[START Dataset content]

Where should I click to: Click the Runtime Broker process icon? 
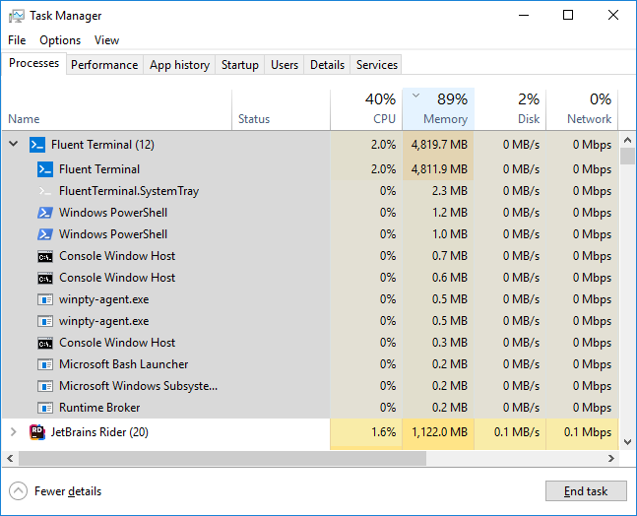(x=45, y=408)
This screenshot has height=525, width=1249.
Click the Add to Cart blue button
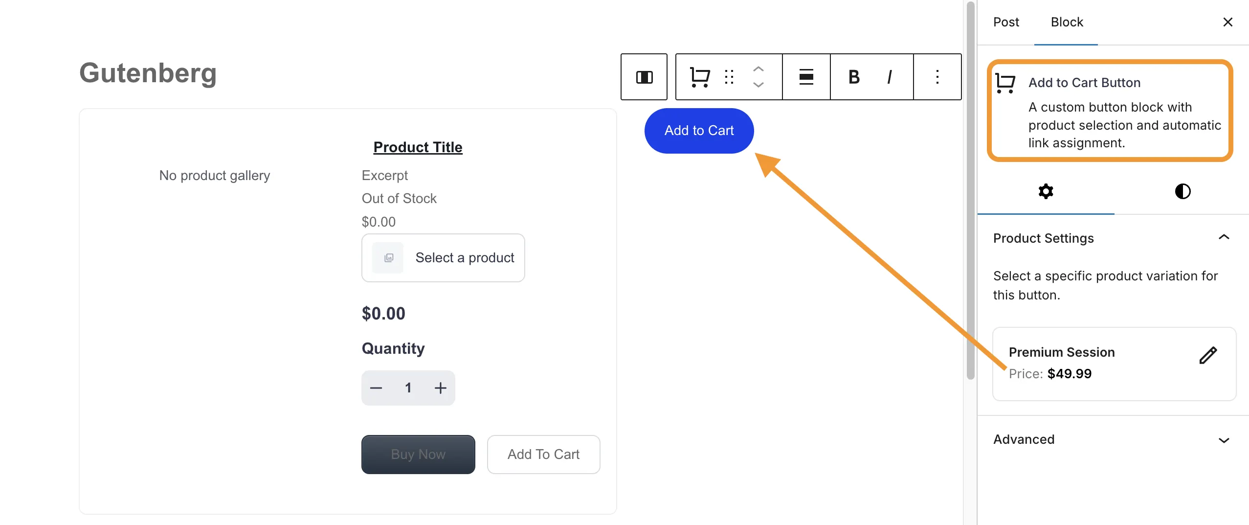(698, 130)
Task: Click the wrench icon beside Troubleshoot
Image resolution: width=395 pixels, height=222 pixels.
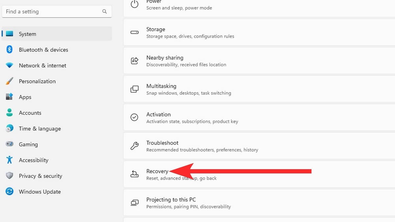Action: click(x=134, y=146)
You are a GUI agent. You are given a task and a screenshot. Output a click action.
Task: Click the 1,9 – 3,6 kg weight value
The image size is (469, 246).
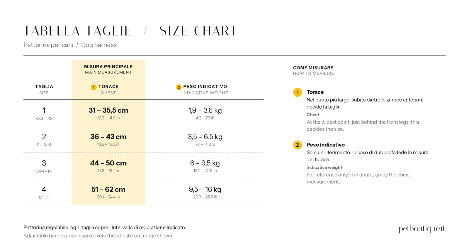point(205,110)
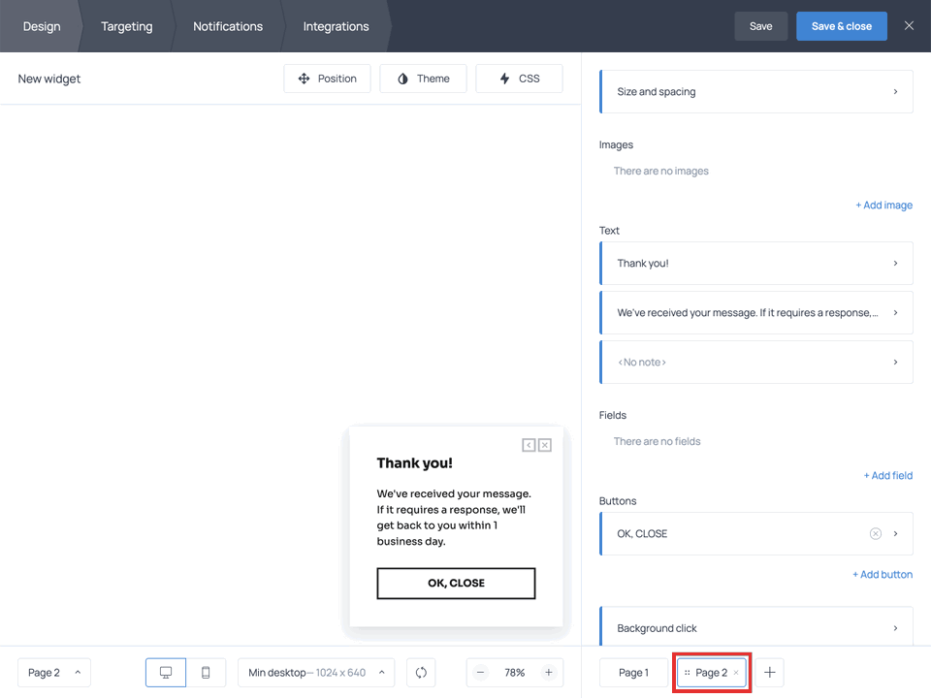Open the Integrations tab
The image size is (931, 698).
[x=336, y=26]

[END Dataset content]

Copy the material verbatim from its first line through the line that contains "Action: click(x=134, y=146)", including both ends. Omit the pictures.

Where should I click to: Click the Runtime Broker process icon? 
(x=45, y=408)
This screenshot has height=525, width=1249.
Click the Add to Cart blue button
(698, 130)
Task: Click the wrench icon beside Troubleshoot
Image resolution: width=395 pixels, height=222 pixels.
Action: click(x=134, y=146)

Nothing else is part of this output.